Stored data entries
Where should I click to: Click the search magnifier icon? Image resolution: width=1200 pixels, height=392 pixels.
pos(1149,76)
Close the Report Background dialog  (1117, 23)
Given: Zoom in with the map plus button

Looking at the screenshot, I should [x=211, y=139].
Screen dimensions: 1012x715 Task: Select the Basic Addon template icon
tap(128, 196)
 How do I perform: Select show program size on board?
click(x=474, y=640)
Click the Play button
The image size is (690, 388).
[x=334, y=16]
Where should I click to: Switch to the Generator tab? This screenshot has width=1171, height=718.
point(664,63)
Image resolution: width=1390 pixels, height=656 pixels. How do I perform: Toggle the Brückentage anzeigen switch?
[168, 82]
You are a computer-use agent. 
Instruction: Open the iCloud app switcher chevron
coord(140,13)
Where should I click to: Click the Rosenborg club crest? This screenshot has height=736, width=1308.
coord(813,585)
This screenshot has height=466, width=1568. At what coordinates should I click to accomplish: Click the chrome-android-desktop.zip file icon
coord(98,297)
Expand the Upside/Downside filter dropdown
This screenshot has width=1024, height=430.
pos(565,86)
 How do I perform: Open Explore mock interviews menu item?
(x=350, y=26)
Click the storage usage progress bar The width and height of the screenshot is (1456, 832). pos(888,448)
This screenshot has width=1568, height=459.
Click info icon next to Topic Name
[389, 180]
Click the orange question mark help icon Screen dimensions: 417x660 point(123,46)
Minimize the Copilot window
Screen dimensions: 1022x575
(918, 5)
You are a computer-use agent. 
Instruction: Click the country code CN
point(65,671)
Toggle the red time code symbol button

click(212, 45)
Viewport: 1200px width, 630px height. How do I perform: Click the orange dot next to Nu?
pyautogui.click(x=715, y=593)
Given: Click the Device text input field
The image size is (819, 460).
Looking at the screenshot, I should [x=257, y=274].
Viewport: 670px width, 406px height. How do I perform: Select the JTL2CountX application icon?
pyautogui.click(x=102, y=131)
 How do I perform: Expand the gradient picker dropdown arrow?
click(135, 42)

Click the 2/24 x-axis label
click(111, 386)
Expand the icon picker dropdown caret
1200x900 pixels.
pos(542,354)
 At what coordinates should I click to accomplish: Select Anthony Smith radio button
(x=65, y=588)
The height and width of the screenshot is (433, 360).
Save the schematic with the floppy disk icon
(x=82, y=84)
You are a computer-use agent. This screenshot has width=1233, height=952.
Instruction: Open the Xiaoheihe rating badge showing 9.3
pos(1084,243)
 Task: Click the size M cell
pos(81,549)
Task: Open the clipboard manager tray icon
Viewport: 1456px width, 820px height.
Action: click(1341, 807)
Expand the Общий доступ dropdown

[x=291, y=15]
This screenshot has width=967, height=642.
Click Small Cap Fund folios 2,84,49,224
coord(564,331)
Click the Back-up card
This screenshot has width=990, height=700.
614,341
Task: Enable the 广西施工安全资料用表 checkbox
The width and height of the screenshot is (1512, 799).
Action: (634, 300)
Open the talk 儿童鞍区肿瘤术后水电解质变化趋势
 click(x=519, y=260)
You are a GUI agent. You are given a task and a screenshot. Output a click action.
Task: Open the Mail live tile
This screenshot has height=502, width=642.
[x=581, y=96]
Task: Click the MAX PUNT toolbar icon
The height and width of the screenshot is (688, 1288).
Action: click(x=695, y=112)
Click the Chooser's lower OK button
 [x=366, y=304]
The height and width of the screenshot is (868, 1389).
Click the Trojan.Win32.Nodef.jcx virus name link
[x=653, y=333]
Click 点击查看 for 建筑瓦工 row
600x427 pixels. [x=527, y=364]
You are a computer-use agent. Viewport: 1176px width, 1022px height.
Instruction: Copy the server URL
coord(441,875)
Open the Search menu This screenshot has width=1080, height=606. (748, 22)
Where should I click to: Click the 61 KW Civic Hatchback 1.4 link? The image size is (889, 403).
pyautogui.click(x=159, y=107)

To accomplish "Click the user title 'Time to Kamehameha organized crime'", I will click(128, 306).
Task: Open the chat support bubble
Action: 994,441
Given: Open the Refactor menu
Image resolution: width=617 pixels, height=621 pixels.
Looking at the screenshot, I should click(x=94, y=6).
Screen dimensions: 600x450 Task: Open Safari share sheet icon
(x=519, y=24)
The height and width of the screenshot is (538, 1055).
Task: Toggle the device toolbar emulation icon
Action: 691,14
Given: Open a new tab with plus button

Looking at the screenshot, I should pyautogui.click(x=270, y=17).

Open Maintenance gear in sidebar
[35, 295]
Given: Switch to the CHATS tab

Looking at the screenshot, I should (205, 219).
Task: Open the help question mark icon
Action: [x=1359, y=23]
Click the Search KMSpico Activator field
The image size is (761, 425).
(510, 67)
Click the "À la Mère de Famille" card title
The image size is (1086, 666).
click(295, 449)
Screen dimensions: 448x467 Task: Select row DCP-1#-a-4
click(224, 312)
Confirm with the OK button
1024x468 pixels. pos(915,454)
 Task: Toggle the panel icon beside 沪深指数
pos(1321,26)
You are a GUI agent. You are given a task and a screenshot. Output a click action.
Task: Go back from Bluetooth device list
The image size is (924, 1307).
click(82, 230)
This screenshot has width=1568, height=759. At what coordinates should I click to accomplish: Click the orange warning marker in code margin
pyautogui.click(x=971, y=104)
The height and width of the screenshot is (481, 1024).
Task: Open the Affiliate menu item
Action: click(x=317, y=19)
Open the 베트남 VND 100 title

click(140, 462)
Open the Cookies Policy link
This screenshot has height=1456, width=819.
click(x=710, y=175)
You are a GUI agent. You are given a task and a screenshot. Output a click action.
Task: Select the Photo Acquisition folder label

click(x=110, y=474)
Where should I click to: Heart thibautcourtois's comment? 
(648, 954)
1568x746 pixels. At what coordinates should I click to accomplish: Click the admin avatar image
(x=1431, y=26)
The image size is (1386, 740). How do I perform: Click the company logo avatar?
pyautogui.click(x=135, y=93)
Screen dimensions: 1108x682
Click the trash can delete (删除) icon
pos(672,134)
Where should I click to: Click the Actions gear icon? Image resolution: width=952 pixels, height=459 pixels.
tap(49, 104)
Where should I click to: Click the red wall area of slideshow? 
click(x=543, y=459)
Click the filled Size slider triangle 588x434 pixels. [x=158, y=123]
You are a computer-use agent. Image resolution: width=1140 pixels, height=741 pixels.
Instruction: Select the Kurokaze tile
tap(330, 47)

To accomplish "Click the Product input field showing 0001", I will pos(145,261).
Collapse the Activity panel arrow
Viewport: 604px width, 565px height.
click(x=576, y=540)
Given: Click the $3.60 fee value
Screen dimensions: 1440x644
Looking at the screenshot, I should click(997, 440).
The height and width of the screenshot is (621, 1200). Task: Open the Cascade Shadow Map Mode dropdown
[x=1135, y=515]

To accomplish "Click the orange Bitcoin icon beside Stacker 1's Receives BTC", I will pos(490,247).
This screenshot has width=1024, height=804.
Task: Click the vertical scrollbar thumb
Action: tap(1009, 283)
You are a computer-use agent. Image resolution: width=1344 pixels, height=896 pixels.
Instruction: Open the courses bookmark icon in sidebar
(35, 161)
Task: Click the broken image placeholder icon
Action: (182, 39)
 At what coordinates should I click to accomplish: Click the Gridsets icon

* _What you are asked to do_:
In the lines above, every record is to be repeated exactly.

* _Solution to this exercise_:
Where should I click to: Click the search magnifier icon? Image resolution: width=1200 pixels, height=392 pixels.
pos(1149,76)
Close the Report Background dialog  (1117, 23)
Given: Zoom in with the map plus button

Looking at the screenshot, I should [x=211, y=139].
Screen dimensions: 1012x715 Task: Select the Basic Addon template icon
tap(128, 196)
 How do I perform: Select show program size on board?
click(x=474, y=640)
Click the Play button
The image size is (690, 388).
[x=334, y=16]
Where should I click to: Switch to the Generator tab? This screenshot has width=1171, height=718.
point(664,63)
Image resolution: width=1390 pixels, height=656 pixels. How do I perform: Toggle the Brückentage anzeigen switch?
[168, 82]
You are a computer-use agent. 
Instruction: Open the iCloud app switcher chevron
coord(140,13)
Where should I click to: Click the Rosenborg club crest? This screenshot has height=736, width=1308.
coord(813,585)
This screenshot has height=466, width=1568. At what coordinates should I click to accomplish: Click the chrome-android-desktop.zip file icon
coord(98,297)
Expand the Upside/Downside filter dropdown
This screenshot has width=1024, height=430.
pos(565,86)
 How do I perform: Open Explore mock interviews menu item?
(x=350, y=26)
Click the storage usage progress bar The width and height of the screenshot is (1456, 832). pos(888,448)
This screenshot has width=1568, height=459.
Click info icon next to Topic Name
[389, 180]
Click the orange question mark help icon Screen dimensions: 417x660 point(123,46)
Minimize the Copilot window
Screen dimensions: 1022x575
(918, 5)
You are a computer-use agent. 
Instruction: Click the country code CN
point(65,671)
Toggle the red time code symbol button

click(212, 45)
Viewport: 1200px width, 630px height. How do I perform: Click the orange dot next to Nu?
pyautogui.click(x=715, y=593)
Given: Click the Device text input field
The image size is (819, 460).
Looking at the screenshot, I should [x=257, y=274].
Viewport: 670px width, 406px height. How do I perform: Select the JTL2CountX application icon?
pyautogui.click(x=102, y=131)
 How do I perform: Expand the gradient picker dropdown arrow?
click(135, 42)

Click the 2/24 x-axis label
click(111, 386)
Expand the icon picker dropdown caret
1200x900 pixels.
pos(542,354)
 At what coordinates should I click to accomplish: Select Anthony Smith radio button
(x=65, y=588)
The height and width of the screenshot is (433, 360).
Save the schematic with the floppy disk icon
(x=82, y=84)
You are a computer-use agent. This screenshot has width=1233, height=952.
Instruction: Open the Xiaoheihe rating badge showing 9.3
pos(1084,243)
 Task: Click the size M cell
pos(81,549)
Task: Open the clipboard manager tray icon
Viewport: 1456px width, 820px height.
Action: click(1341, 807)
Expand the Общий доступ dropdown

[x=291, y=15]
This screenshot has width=967, height=642.
Click Small Cap Fund folios 2,84,49,224
coord(564,331)
Click the Back-up card
This screenshot has width=990, height=700.
614,341
Task: Enable the 广西施工安全资料用表 checkbox
The width and height of the screenshot is (1512, 799).
Action: (634, 300)
Open the talk 儿童鞍区肿瘤术后水电解质变化趋势
 click(x=519, y=260)
You are a GUI agent. You are given a task and a screenshot. Output a click action.
Task: Open the Mail live tile
This screenshot has height=502, width=642.
[x=581, y=96]
Task: Click the MAX PUNT toolbar icon
The height and width of the screenshot is (688, 1288).
Action: click(x=695, y=112)
Click the Chooser's lower OK button
 [x=366, y=304]
The height and width of the screenshot is (868, 1389).
Click the Trojan.Win32.Nodef.jcx virus name link
[x=653, y=333]
Click 点击查看 for 建筑瓦工 row
600x427 pixels. [x=527, y=364]
You are a computer-use agent. Viewport: 1176px width, 1022px height.
Instruction: Copy the server URL
coord(441,875)
Open the Search menu This screenshot has width=1080, height=606. (748, 22)
Where should I click to: Click the 61 KW Civic Hatchback 1.4 link? The image size is (889, 403).
pyautogui.click(x=159, y=107)

To accomplish "Click the user title 'Time to Kamehameha organized crime'", I will click(128, 306).
Task: Open the chat support bubble
Action: 994,441
Given: Open the Refactor menu
Image resolution: width=617 pixels, height=621 pixels.
Looking at the screenshot, I should click(x=94, y=6).
Screen dimensions: 600x450 Task: Open Safari share sheet icon
(x=519, y=24)
The height and width of the screenshot is (538, 1055).
Task: Toggle the device toolbar emulation icon
Action: 691,14
Given: Open a new tab with plus button

Looking at the screenshot, I should pyautogui.click(x=270, y=17).

Open Maintenance gear in sidebar
[35, 295]
Given: Switch to the CHATS tab

Looking at the screenshot, I should (205, 219).
Task: Open the help question mark icon
Action: [x=1359, y=23]
Click the Search KMSpico Activator field
The image size is (761, 425).
(510, 67)
Click the "À la Mère de Famille" card title
The image size is (1086, 666).
click(295, 449)
Screen dimensions: 448x467 Task: Select row DCP-1#-a-4
click(224, 312)
Confirm with the OK button
1024x468 pixels. pos(915,454)
 Task: Toggle the panel icon beside 沪深指数
pos(1321,26)
You are a GUI agent. You are given a task and a screenshot. Output a click action.
Task: Go back from Bluetooth device list
The image size is (924, 1307).
click(82, 230)
This screenshot has width=1568, height=759. At what coordinates should I click to accomplish: Click the orange warning marker in code margin
pyautogui.click(x=971, y=104)
The height and width of the screenshot is (481, 1024).
Task: Open the Affiliate menu item
Action: click(x=317, y=19)
Open the 베트남 VND 100 title

click(140, 462)
Open the Cookies Policy link
This screenshot has height=1456, width=819.
click(x=710, y=175)
You are a GUI agent. You are given a task and a screenshot. Output a click action.
Task: Select the Photo Acquisition folder label

click(x=110, y=474)
Where should I click to: Heart thibautcourtois's comment? 
(648, 954)
1568x746 pixels. At what coordinates should I click to accomplish: Click the admin avatar image
(x=1431, y=26)
The image size is (1386, 740). How do I perform: Click the company logo avatar?
pyautogui.click(x=135, y=93)
Screen dimensions: 1108x682
Click the trash can delete (删除) icon
pos(672,134)
Where should I click to: Click the Actions gear icon? Image resolution: width=952 pixels, height=459 pixels.
tap(49, 104)
Where should I click to: Click the red wall area of slideshow? 
click(x=543, y=459)
Click the filled Size slider triangle 588x434 pixels. [x=158, y=123]
You are a computer-use agent. Image resolution: width=1140 pixels, height=741 pixels.
Instruction: Select the Kurokaze tile
tap(330, 47)

To accomplish "Click the Product input field showing 0001", I will pos(145,261).
Collapse the Activity panel arrow
Viewport: 604px width, 565px height.
click(x=576, y=540)
Given: Click the $3.60 fee value
Screen dimensions: 1440x644
Looking at the screenshot, I should click(997, 440).
The height and width of the screenshot is (621, 1200). Task: Open the Cascade Shadow Map Mode dropdown
[x=1135, y=515]

To accomplish "Click the orange Bitcoin icon beside Stacker 1's Receives BTC", I will pos(490,247).
This screenshot has width=1024, height=804.
Task: Click the vertical scrollbar thumb
Action: tap(1009, 283)
You are a computer-use agent. Image resolution: width=1344 pixels, height=896 pixels.
Instruction: Open the courses bookmark icon in sidebar
(35, 161)
Task: Click the broken image placeholder icon
Action: (182, 39)
 At what coordinates should I click to accomplish: Click the Gridsets icon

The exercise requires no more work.